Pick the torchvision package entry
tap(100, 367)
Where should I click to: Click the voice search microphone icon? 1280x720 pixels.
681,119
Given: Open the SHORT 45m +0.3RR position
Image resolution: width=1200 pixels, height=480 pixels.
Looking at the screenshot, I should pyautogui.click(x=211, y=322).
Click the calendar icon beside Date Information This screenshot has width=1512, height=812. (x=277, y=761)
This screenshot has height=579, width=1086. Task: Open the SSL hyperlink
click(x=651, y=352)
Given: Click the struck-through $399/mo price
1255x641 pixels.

* * *

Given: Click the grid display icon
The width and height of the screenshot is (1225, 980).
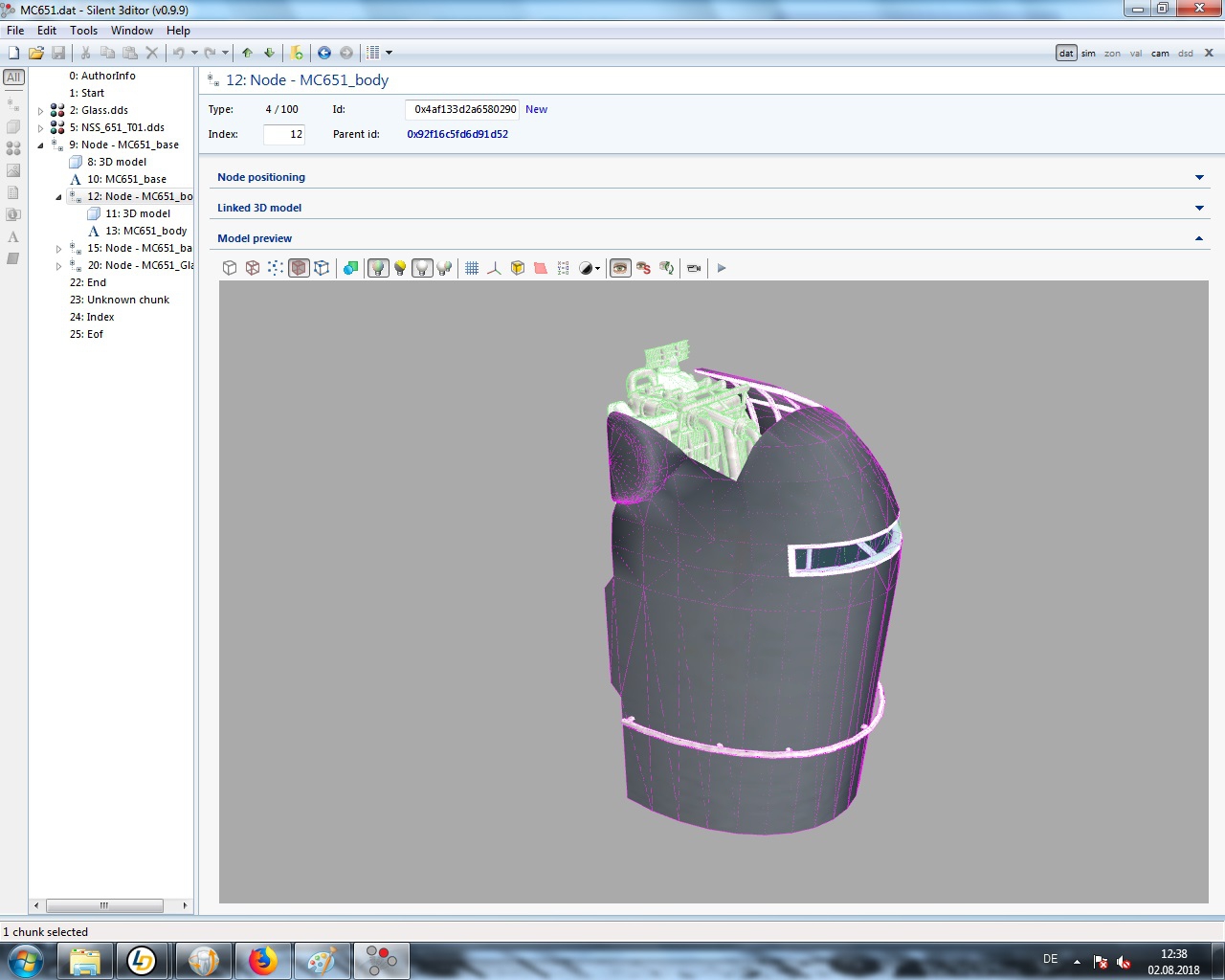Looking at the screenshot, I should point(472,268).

---

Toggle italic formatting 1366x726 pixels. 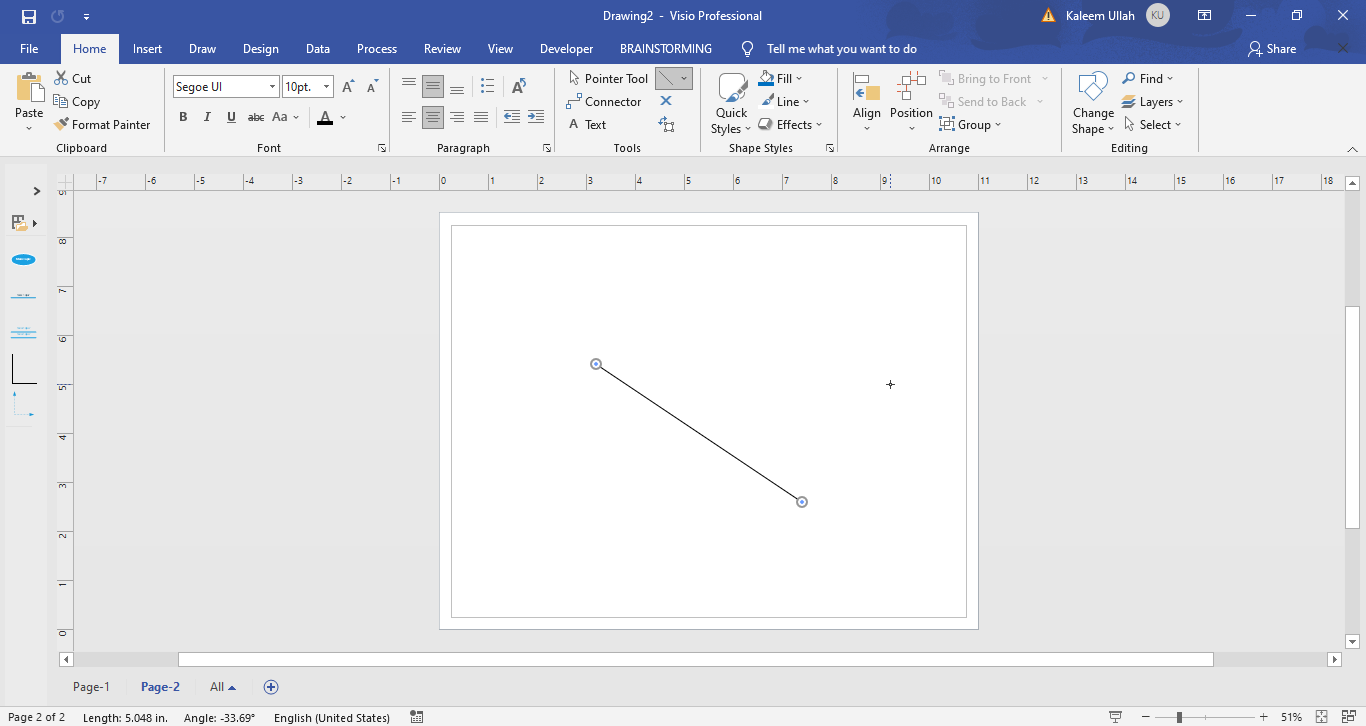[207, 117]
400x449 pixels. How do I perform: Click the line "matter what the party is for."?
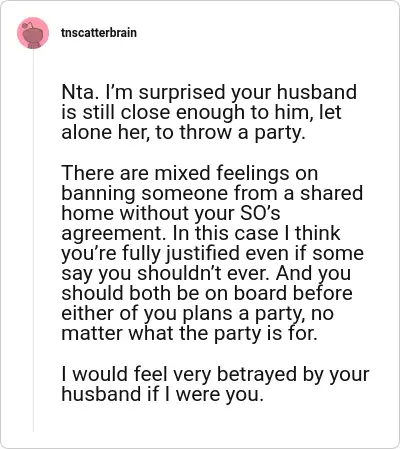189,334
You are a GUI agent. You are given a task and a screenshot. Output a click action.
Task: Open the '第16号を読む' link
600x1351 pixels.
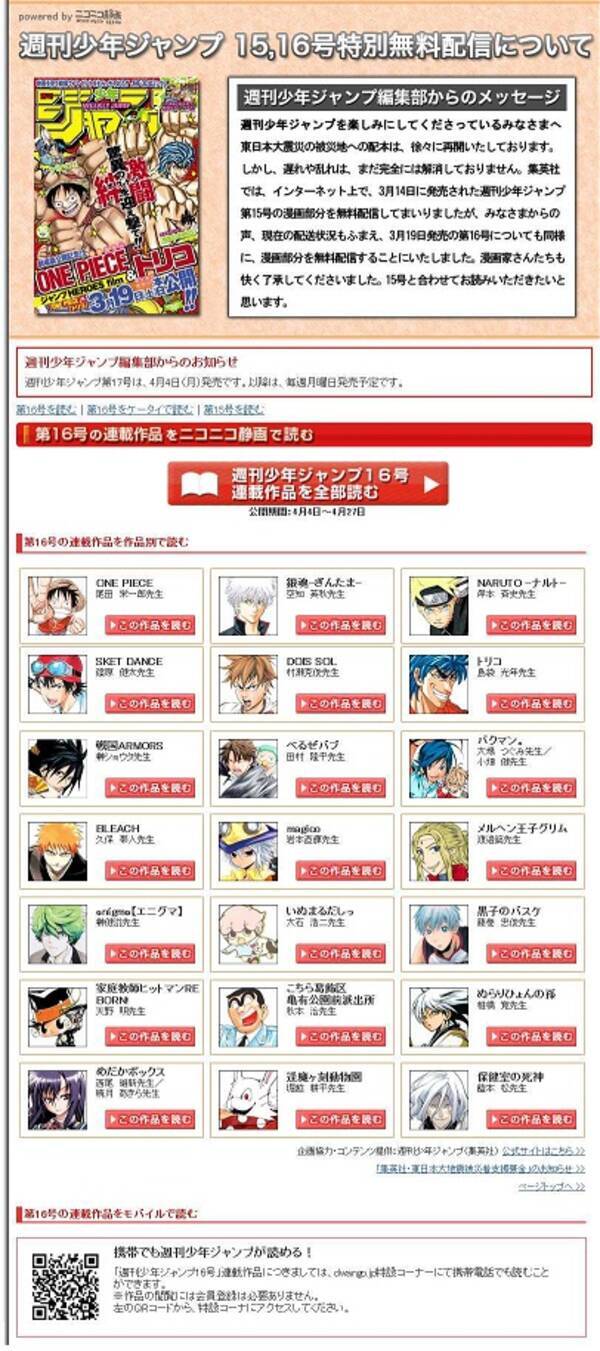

TASK ITEM:
Reproduce exactly the stretch of the material above that starts at the line with "Given: Click the struck-through $399/mo price" and ends at the line with "1255x641 pixels.", both included, and nothing else.

OUTPUT OF THE TASK:
Given: Click the struck-through $399/mo price
1255x641 pixels.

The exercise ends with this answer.